[Saved data entries]
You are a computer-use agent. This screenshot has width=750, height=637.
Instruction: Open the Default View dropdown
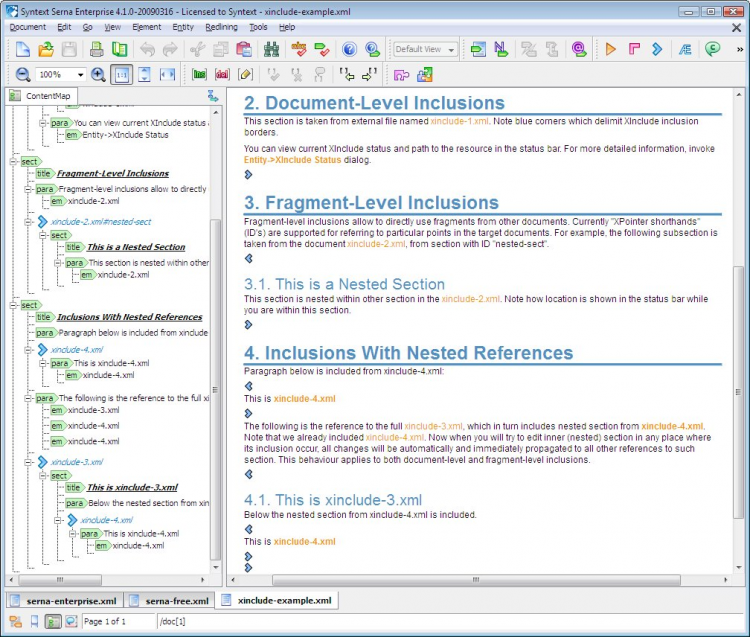[425, 49]
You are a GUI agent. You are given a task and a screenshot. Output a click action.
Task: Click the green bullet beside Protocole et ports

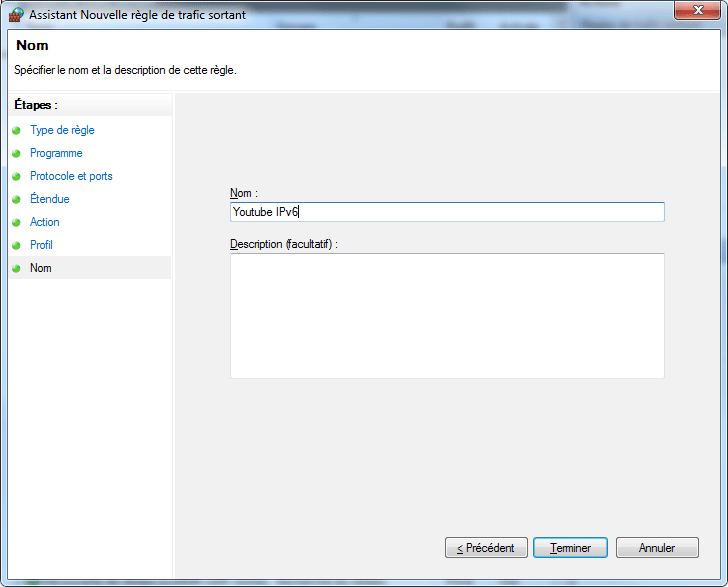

[TASK GOAL] Find the word "agent" in the records and pull out each line that has it.

[REPLY]
You are a computer-use agent. This screenshot has width=750, height=637.
You are a GUI agent. You are given a task and a screenshot. Output a click action.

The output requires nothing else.